Dan Breene and Lucille Carroll have heard buzz saws and the rumble
of construction equipment up and down their block over the last three
years. As older homes were bulldozed to make way for rows of identical
townhomes, they expected their small eight-unit building would
eventually change along with the rest of the neighborhood. Breene and
Carroll pay $950 for their spacious, wood-paneled, top-floor apartment
on the north slope of Queen Anne—complete with a fireplace and
views of Fremont and the ship canal.
Last July, Breene and Carroll’s eight-unit building was indeed sold
to a developer—Tony Mai—whom, they say, began work on their
building, converting it to condos, weeks before residents were
officially notified.
With the short notice and, they say, mounting pressure from Mai,
they began looking for a new place. They found one, for $1,200 a month,
but it wouldn’t be open until November. In the meantime, Breene and
Carroll—two of the three tenants left in the building—say
Mai notified them that crews will be coming into tear the walls out of
their bedroom, do electrical work on their unit, and remove the stucco
“skin” on the building’s exterior. Breene and Carroll asked Mai to hold
off on work in their unit until after they’d moved to their new
place—also in Queen Anne—at the end of October. He said no.

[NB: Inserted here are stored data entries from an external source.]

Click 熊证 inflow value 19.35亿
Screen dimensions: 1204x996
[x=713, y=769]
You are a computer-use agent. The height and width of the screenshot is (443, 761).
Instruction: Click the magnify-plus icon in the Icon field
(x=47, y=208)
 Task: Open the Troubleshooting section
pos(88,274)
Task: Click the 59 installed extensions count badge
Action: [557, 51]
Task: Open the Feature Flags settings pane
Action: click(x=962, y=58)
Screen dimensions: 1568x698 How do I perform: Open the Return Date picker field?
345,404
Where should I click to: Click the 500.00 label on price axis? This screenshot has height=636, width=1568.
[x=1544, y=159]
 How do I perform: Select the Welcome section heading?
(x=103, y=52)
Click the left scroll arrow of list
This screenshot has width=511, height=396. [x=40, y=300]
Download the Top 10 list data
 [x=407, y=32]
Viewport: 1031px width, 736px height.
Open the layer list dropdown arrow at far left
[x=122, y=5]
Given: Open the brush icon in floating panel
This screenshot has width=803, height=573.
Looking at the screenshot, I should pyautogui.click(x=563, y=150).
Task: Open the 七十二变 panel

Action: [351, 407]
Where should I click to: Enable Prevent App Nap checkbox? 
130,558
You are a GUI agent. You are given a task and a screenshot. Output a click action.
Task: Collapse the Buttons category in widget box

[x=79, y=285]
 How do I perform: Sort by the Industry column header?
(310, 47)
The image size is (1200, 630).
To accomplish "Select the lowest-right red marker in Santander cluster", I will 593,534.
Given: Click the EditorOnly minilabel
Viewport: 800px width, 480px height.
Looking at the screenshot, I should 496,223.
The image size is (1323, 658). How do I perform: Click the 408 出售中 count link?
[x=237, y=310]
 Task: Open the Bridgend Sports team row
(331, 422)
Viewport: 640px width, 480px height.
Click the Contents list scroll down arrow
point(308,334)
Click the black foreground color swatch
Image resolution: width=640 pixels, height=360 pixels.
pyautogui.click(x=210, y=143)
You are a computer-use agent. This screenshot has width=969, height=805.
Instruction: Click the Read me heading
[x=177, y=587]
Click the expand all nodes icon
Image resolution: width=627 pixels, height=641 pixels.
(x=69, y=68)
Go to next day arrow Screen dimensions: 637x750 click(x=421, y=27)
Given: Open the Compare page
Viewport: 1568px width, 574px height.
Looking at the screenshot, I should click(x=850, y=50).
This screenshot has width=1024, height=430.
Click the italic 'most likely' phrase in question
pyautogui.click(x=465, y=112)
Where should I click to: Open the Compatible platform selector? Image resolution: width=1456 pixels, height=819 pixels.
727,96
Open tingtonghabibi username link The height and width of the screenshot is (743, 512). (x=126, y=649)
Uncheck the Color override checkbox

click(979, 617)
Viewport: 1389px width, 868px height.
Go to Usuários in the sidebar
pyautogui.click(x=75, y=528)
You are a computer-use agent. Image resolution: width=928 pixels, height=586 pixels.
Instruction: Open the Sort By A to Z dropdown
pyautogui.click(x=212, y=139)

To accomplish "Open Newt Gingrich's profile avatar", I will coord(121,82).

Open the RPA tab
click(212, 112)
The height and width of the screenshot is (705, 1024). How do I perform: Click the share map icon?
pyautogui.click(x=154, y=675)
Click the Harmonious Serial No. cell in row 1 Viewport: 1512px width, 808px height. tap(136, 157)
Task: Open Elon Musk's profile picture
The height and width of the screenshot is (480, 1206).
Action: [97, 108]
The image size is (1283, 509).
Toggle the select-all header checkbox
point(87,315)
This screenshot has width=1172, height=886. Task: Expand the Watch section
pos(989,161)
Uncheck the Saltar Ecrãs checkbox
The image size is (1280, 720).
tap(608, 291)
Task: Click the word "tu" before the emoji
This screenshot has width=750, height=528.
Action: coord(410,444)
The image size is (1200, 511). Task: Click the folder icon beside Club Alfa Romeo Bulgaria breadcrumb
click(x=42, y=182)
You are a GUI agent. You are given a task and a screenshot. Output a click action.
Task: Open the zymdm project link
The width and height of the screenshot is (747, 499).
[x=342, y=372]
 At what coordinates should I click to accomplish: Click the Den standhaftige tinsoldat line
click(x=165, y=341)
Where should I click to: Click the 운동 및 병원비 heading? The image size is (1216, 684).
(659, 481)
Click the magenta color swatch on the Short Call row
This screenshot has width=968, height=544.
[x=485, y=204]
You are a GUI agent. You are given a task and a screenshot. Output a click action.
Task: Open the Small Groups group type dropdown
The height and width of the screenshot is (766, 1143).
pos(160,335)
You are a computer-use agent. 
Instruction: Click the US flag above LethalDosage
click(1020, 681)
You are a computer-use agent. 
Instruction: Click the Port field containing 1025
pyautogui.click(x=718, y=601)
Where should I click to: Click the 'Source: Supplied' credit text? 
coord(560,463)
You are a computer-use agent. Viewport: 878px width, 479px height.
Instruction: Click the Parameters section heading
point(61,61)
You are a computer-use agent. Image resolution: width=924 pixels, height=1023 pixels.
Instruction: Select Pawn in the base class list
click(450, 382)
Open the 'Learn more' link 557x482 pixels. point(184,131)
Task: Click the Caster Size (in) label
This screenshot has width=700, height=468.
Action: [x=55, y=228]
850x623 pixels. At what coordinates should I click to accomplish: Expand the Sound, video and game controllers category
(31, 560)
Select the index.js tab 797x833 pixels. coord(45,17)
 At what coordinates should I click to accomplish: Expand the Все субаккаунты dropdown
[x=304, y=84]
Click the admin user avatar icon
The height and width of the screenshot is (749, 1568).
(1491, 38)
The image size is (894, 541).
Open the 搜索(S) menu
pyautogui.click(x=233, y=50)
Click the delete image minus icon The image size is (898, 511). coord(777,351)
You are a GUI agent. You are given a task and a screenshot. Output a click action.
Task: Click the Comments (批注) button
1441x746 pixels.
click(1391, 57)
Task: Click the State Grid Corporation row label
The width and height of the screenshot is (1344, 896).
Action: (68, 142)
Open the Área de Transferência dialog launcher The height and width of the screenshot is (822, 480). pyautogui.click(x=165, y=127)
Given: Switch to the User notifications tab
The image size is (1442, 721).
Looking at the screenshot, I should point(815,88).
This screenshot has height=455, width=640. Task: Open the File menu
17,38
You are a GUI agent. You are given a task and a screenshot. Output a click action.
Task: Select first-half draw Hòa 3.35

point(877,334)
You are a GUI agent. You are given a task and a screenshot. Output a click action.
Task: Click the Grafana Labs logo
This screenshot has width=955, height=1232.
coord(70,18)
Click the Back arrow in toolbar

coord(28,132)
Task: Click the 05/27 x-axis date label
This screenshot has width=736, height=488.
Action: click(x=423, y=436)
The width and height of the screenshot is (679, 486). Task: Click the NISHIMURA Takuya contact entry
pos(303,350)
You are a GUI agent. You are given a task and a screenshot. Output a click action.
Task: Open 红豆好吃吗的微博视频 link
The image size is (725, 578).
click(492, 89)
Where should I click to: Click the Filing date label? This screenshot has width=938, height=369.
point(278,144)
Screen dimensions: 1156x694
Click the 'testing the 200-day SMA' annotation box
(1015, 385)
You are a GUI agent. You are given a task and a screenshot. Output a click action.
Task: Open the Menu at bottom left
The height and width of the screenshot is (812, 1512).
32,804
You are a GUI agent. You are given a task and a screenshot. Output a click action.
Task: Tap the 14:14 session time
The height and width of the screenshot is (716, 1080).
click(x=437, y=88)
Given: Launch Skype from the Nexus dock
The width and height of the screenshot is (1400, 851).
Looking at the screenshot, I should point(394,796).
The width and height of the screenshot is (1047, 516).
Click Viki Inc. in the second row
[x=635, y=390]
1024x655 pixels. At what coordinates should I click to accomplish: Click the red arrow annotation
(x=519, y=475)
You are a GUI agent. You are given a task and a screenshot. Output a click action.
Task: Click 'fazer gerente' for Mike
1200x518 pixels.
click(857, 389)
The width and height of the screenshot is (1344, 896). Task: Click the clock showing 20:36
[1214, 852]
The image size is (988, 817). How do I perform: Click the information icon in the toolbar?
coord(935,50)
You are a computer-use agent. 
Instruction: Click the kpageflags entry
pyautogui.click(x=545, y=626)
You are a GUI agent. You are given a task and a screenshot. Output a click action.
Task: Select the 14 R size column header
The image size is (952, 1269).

“We thought that if [our building] went condo, we’d have a lot more
rights than we do,” Carroll says. But they don’t, and neither do the
thousands of other Seattle residents at the mercy of the condo
conversion boom.
Tenants have few rights: Developers must give tenants 90 days to
vacate their units if they’re on month to month or buy out their lease.
Tenants are given first refusal, the “opportunity” to buy or pass on
purchasing their unit—here a $950 dollar a month apartment turned
$300,000-plus condo. Tenants who make less than $41,700—80
percent of Seattle’s median income—are entitled to $500 in
relocation assistance.
Breene and Carroll’s situation is a microcosm of what’s happening in
Seattle. The Tenants Union and the Seattle Displacement Coalition say
they’ve seen a steady increase in the number of calls from tenants
frustrated with condo conversions, asking what rights they have in
their own homes. “[The law] doesn’t protect tenants from the noise or
health effects that come along with living near construction,” says
Siobhan Ring, executive director of the Tenants Union. “The landlord
has to… provide [tenants] with a safe and habitable environment, but
that doesn’t mean he can’t do construction while they live there.”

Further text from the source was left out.